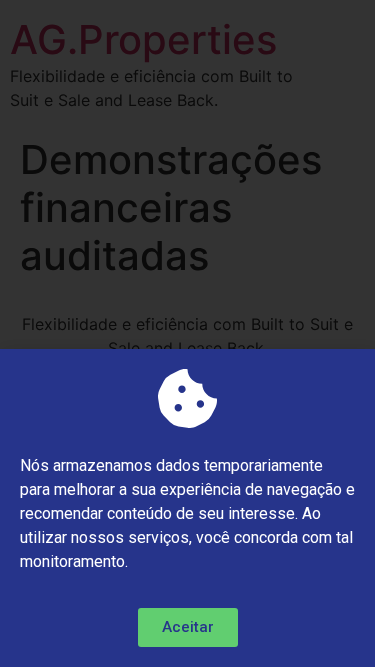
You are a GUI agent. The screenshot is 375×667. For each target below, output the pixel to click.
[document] (187, 333)
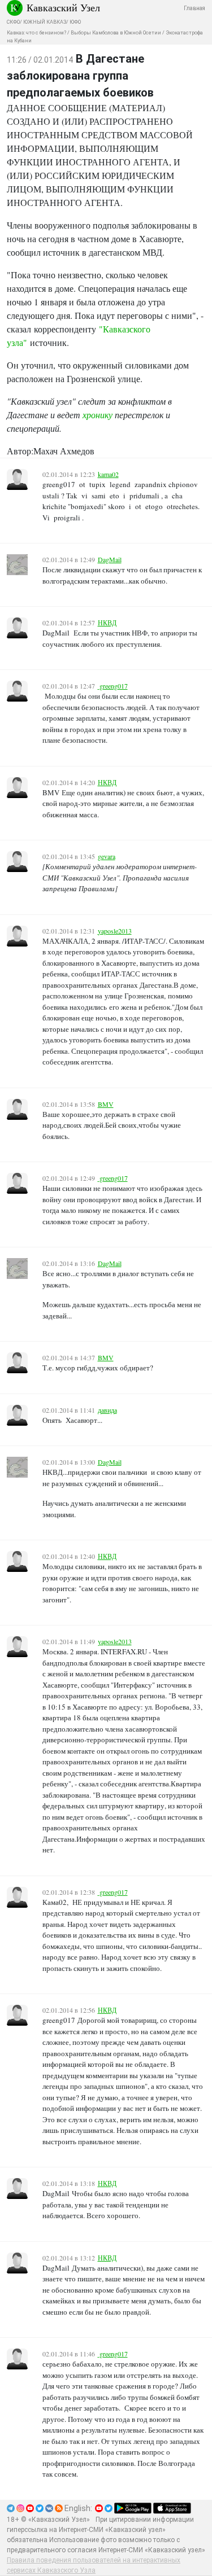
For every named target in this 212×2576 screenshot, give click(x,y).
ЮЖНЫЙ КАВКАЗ (44, 22)
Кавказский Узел (63, 7)
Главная (194, 8)
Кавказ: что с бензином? (36, 33)
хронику (98, 414)
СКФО (13, 22)
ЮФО (75, 22)
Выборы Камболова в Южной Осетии (116, 33)
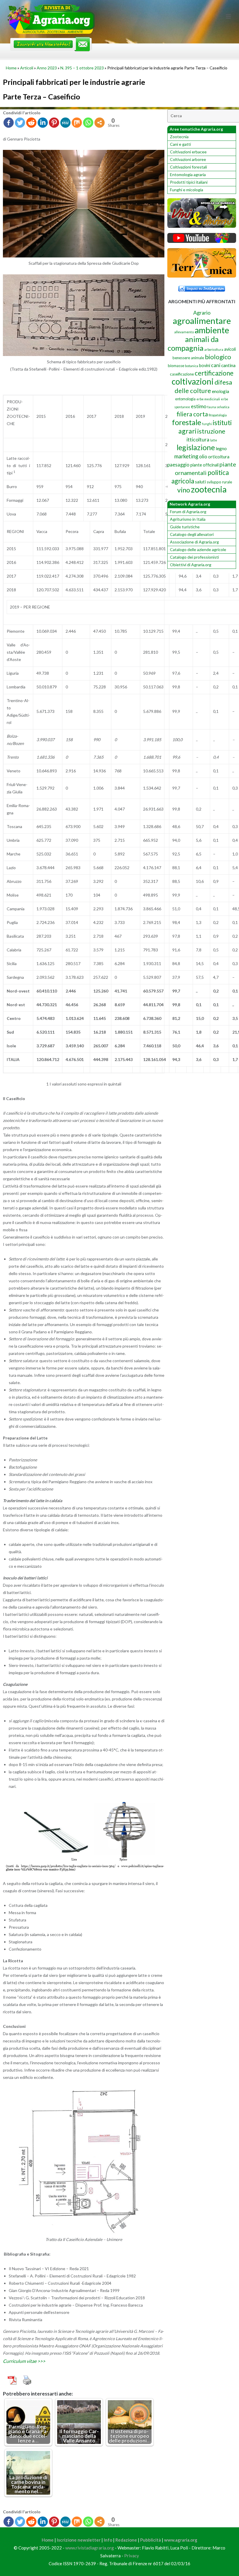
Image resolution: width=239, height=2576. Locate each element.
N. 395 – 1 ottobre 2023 (82, 67)
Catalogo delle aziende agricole (198, 549)
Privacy (131, 2555)
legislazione (196, 447)
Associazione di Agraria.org (194, 541)
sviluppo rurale (219, 482)
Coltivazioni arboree (188, 159)
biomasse (176, 365)
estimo (198, 406)
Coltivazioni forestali (188, 166)
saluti (200, 481)
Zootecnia (179, 136)
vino (183, 490)
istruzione (211, 431)
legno (221, 448)
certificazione (214, 373)
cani (215, 365)
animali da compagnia (193, 343)
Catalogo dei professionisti (194, 557)
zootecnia (208, 489)
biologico (218, 357)
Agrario (201, 312)
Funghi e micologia (186, 189)
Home (11, 67)
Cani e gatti (180, 144)
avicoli (230, 349)
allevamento (184, 332)
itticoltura (198, 439)
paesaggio (178, 464)
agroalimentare (202, 320)
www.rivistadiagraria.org (89, 2547)
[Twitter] (20, 123)
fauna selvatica (218, 407)
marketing (186, 456)
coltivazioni (193, 381)
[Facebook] (8, 123)
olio (203, 456)
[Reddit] (31, 123)
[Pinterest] (54, 123)
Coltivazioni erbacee (188, 151)
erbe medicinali (208, 399)
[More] (99, 123)
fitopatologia (218, 415)
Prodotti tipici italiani (189, 182)
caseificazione (182, 374)
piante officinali (204, 464)
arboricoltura (213, 349)
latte (213, 440)
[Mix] (77, 123)
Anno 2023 (47, 67)
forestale (186, 422)
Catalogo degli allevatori (192, 534)
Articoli (26, 67)
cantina (228, 365)
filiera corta (192, 414)
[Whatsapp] (88, 123)
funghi (207, 424)
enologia (220, 391)
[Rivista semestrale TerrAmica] (201, 275)
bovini (204, 365)
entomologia (185, 399)
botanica (191, 366)
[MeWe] (65, 123)
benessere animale (188, 357)
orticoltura (218, 456)
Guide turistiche (185, 526)
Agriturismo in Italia (187, 519)
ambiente (212, 330)
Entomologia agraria (188, 174)
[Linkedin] (43, 123)
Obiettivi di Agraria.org (190, 564)
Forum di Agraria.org (188, 511)
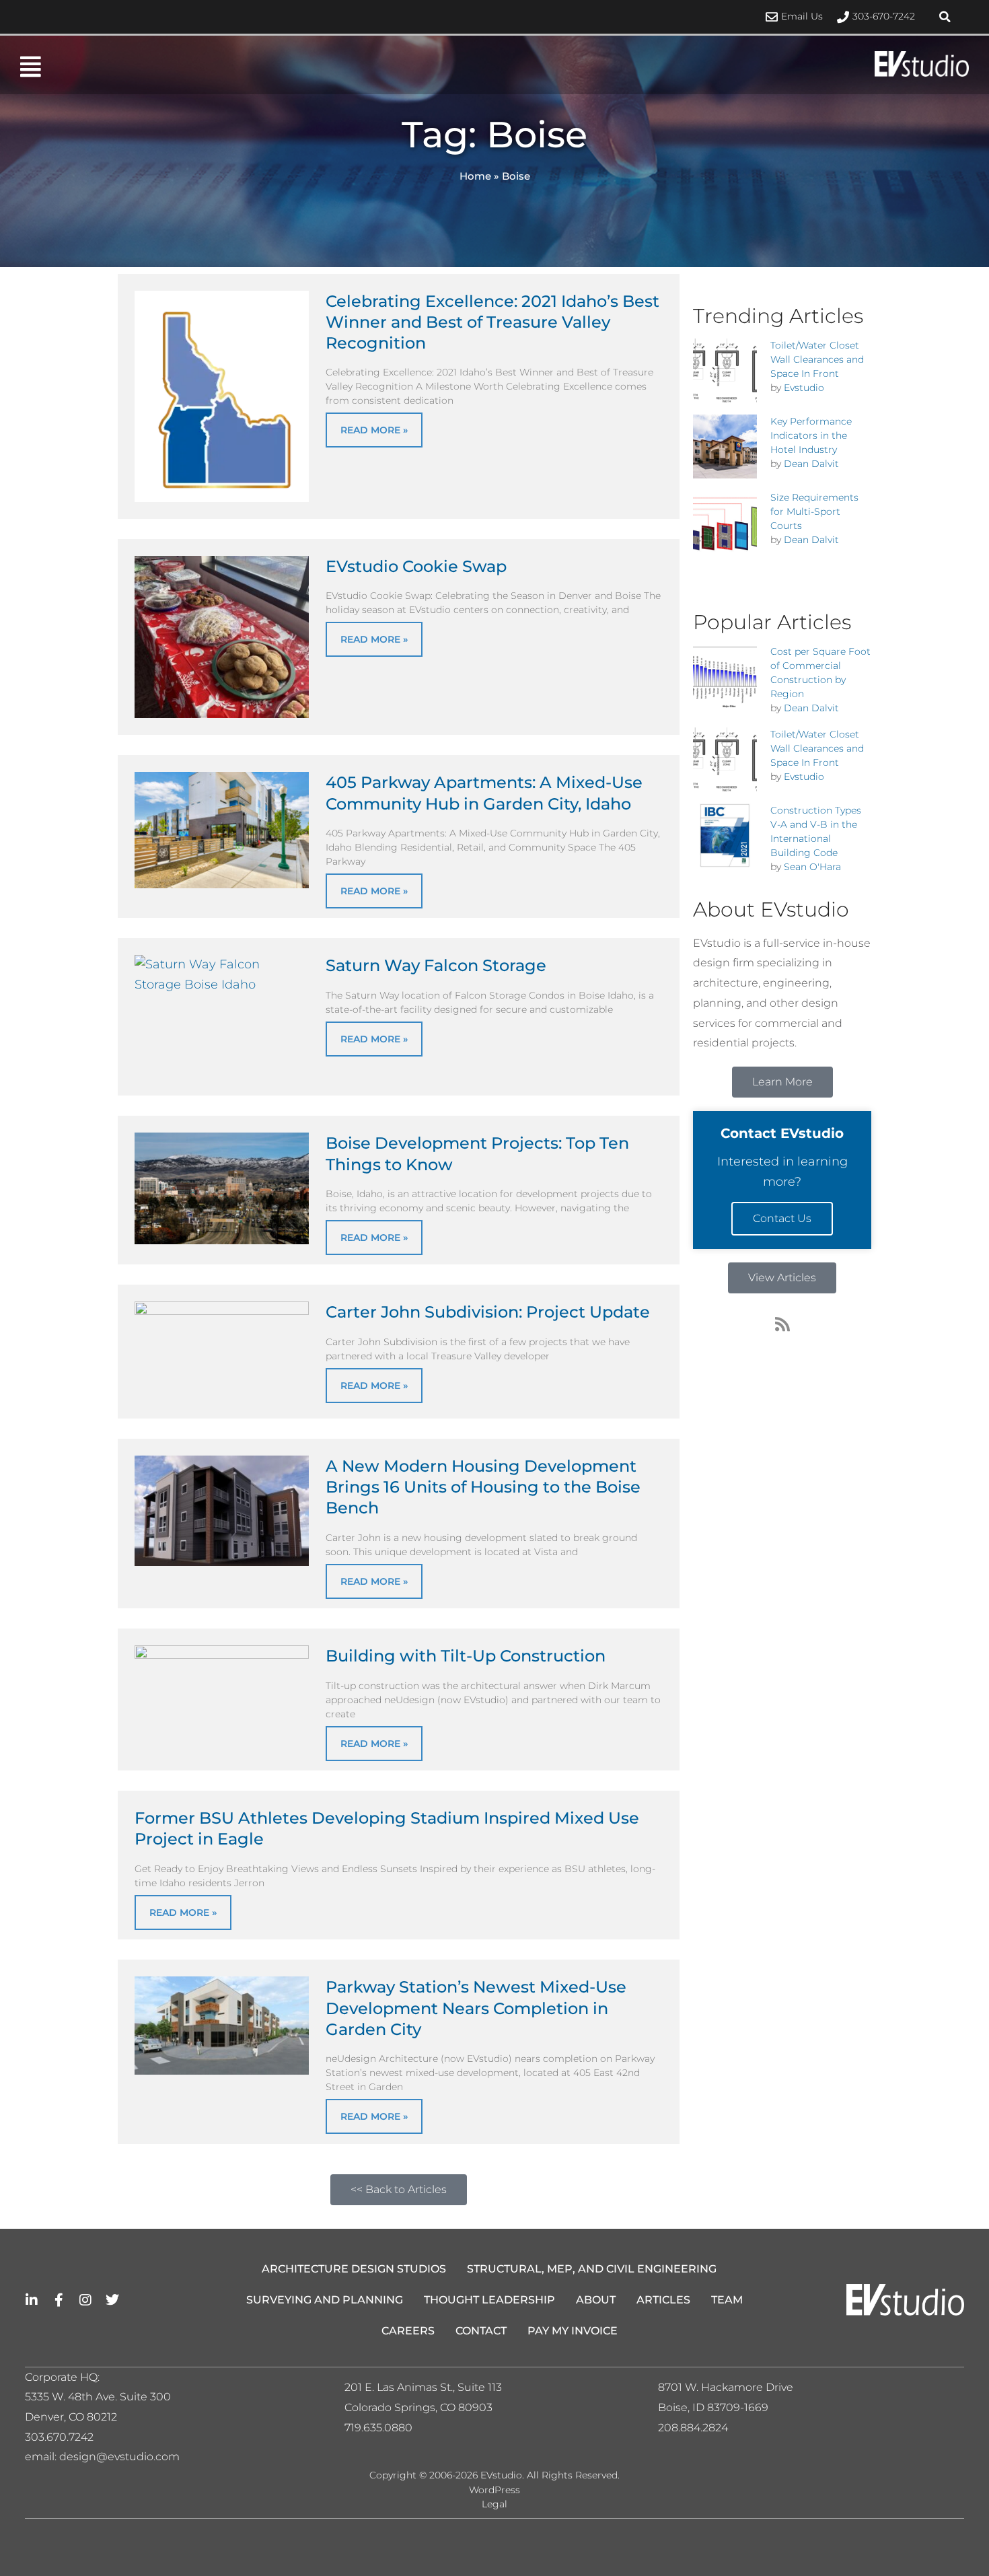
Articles (663, 2299)
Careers (408, 2330)
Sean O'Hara (812, 867)
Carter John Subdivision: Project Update (488, 1312)
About (596, 2299)
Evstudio (804, 388)
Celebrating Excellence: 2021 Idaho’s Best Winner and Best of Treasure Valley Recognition (492, 322)
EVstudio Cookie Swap (416, 566)
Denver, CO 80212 (71, 2416)
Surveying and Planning (324, 2299)
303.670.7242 (59, 2437)
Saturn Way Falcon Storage (436, 965)
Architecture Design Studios (354, 2268)
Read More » (374, 430)
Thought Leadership (489, 2299)
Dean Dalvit (811, 464)
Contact (481, 2330)
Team (727, 2299)
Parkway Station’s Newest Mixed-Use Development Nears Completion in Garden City (476, 2007)
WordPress (494, 2490)
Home (475, 176)
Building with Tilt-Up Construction (466, 1656)
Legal (494, 2504)
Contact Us (782, 1218)
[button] (945, 17)
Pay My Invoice (572, 2330)
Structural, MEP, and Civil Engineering (592, 2268)
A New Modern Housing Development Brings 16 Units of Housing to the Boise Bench (483, 1486)
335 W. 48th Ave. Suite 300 (102, 2396)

What is being asked: Each record above should be duplicated word for word, with no pictures included.

Response area:
You are a GUI agent. The screenshot is 375×667. For each target below, output the pixel to click.
[document] (187, 333)
For every named target in this 212×2576 screenshot, give click(x,y).
ЮЖНЫЙ КАВКАЗ (44, 22)
Кавказский Узел (63, 7)
Главная (194, 8)
Кавказ: что с бензином? (36, 33)
хронику (98, 414)
СКФО (13, 22)
ЮФО (75, 22)
Выборы Камболова в Южной Осетии (116, 33)
Image resolution: width=239, height=2576. Locate each element.
N. 395 – 1 ottobre 2023 (82, 67)
Catalogo delle aziende agricole (198, 549)
Privacy (131, 2555)
legislazione (196, 447)
Associazione di Agraria.org (194, 541)
sviluppo rurale (219, 482)
Coltivazioni arboree (188, 159)
biomasse (176, 365)
estimo (198, 406)
Coltivazioni forestali (188, 166)
saluti (200, 481)
Zootecnia (179, 136)
vino (183, 490)
istruzione (211, 431)
legno (221, 448)
certificazione (214, 373)
cani (215, 365)
animali da compagnia (193, 343)
Catalogo dei professionisti (194, 557)
zootecnia (208, 489)
biologico (218, 357)
Agrario (201, 312)
Funghi e micologia (186, 189)
Home (11, 67)
Cani e gatti (180, 144)
avicoli (230, 349)
allevamento (184, 332)
itticoltura (198, 439)
paesaggio (178, 464)
agroalimentare (202, 320)
www.rivistadiagraria.org (89, 2547)
[Twitter] (20, 123)
fauna selvatica (218, 407)
marketing (186, 456)
coltivazioni (193, 381)
[Facebook] (8, 123)
olio (203, 456)
[Reddit] (31, 123)
[Pinterest] (54, 123)
Coltivazioni erbacee (188, 151)
erbe medicinali (208, 399)
[More] (99, 123)
fitopatologia (218, 415)
Prodotti tipici italiani (189, 182)
caseificazione (182, 374)
piante officinali (204, 464)
arboricoltura (213, 349)
latte (213, 440)
[Mix] (77, 123)
Anno 2023 (47, 67)
forestale (186, 422)
Catalogo degli allevatori (192, 534)
Articoli (26, 67)
cantina (228, 365)
filiera corta (192, 414)
[Whatsapp] (88, 123)
funghi (207, 424)
enologia (220, 391)
[Rivista semestrale TerrAmica] (201, 275)
bovini (204, 365)
entomologia (185, 399)
botanica (191, 366)
[MeWe] (65, 123)
benessere animale (188, 357)
orticoltura (218, 456)
Guide turistiche (185, 526)
Agriturismo in Italia (187, 519)
ambiente (212, 330)
Entomologia agraria (188, 174)
[Linkedin] (43, 123)
Obiettivi di Agraria.org (190, 564)
Forum di Agraria.org (188, 511)
Articles (663, 2299)
Careers (408, 2330)
Sean O'Hara (812, 867)
Carter John Subdivision: Project Update (488, 1312)
About (596, 2299)
Evstudio (804, 388)
Celebrating Excellence: 2021 Idaho’s Best Winner and Best of Treasure Valley Recognition (492, 322)
EVstudio Cookie Swap (416, 566)
Denver, CO 80212 (71, 2416)
Surveying and Planning (324, 2299)
303.670.7242 (59, 2437)
Saturn Way Falcon Storage (436, 965)
Architecture Design Studios (354, 2268)
Read More » (374, 430)
Thought Leadership (489, 2299)
Dean Dalvit (811, 464)
Contact (481, 2330)
Team (727, 2299)
Parkway Station’s Newest Mixed-Use Development Nears Completion in Garden City (476, 2007)
WordPress (494, 2490)
Home (475, 176)
Building with Tilt-Up Construction (466, 1656)
Legal (494, 2504)
Contact Us (782, 1218)
[button] (945, 17)
Pay My Invoice (572, 2330)
Structural, MEP, and Civil Engineering (592, 2268)
A New Modern Housing Development Brings 16 Units of Housing to the Boise Bench (483, 1486)
335 W. 48th Ave. Suite 300 (102, 2396)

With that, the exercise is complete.